Irresponsible, dumb and stupid you say. Normally I don't get excited over stuff posted on this forum, but when someone does something more than a standard rate turn- you label the pilot "irresponsible, dumb and stupid". Well, that bothers me. Granted, I wasn't there so I didn't see all of this take place, and I don't have all the facts (such as the other airplane, it's position and the altitude separation) but I can assume you are a pilot and you are labeling this other pilot like a uninformed news reporter, which irritates me. I fly aerobatics regularly, often several times a week and to read this, it disturbs me because someone could be saying this about me and that could jeopardize aerobatic flying for everyone even though all the legal requirements are met. In fact something like this taking place in the US right now. In that situation, a municipality cited a pilot for aerobatic flying within the city limits and the IAC is fighting hard to avoid this dangerous precedent from being set.

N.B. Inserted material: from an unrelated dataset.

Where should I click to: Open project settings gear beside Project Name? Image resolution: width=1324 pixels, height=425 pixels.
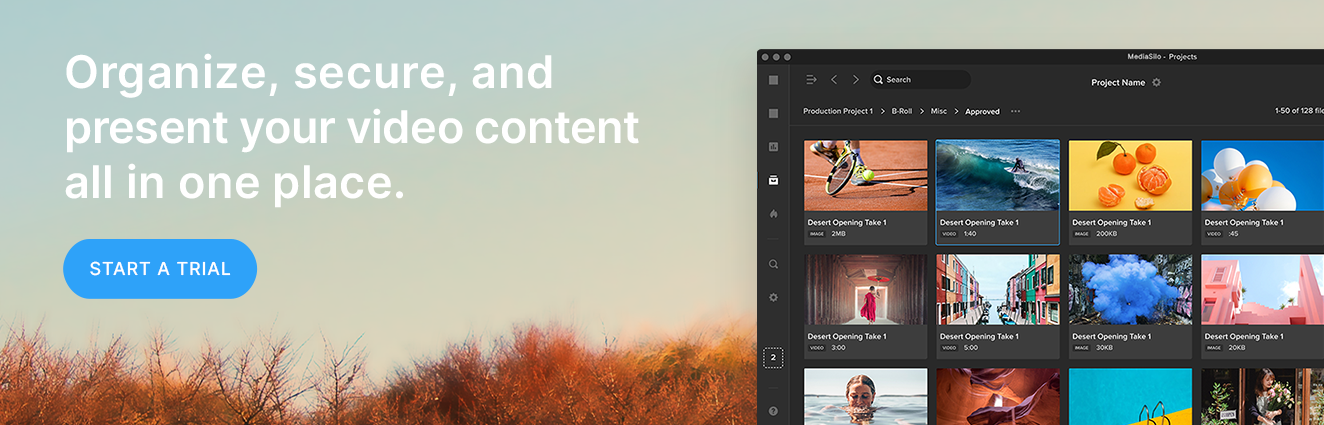pyautogui.click(x=1157, y=83)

The facts as you stated: The pilot was in an aerobatic airplane, outside of B, C, D, & E airspace designated for an airport (based on your description of the location). You referred to this action as the "same as doing aerobatics in the downwind of ORD". Totally different circumstances based on locations. That would be Bravo airspace over a major city. The area you stated is outside of Naval Air Station Pensacola's Charlie airspace. This area is not within 4 miles of a victor airway. Congested area is debatable, the FAA doesn't have a firm ruling on congested, IE - a certain amount of population density determines congested, less than congested, sparsely and so on. So we can't elaborate on that detail.
As a pilot we are all critical of others actions, it's a personality trait we develop. Such as grading someone's landings. However, to call another pilot dumb, stupid and irresponsible is a bold move. Especially when they are 100% legal in their actions. Throwing those words around puts our flying freedoms in jeopardy.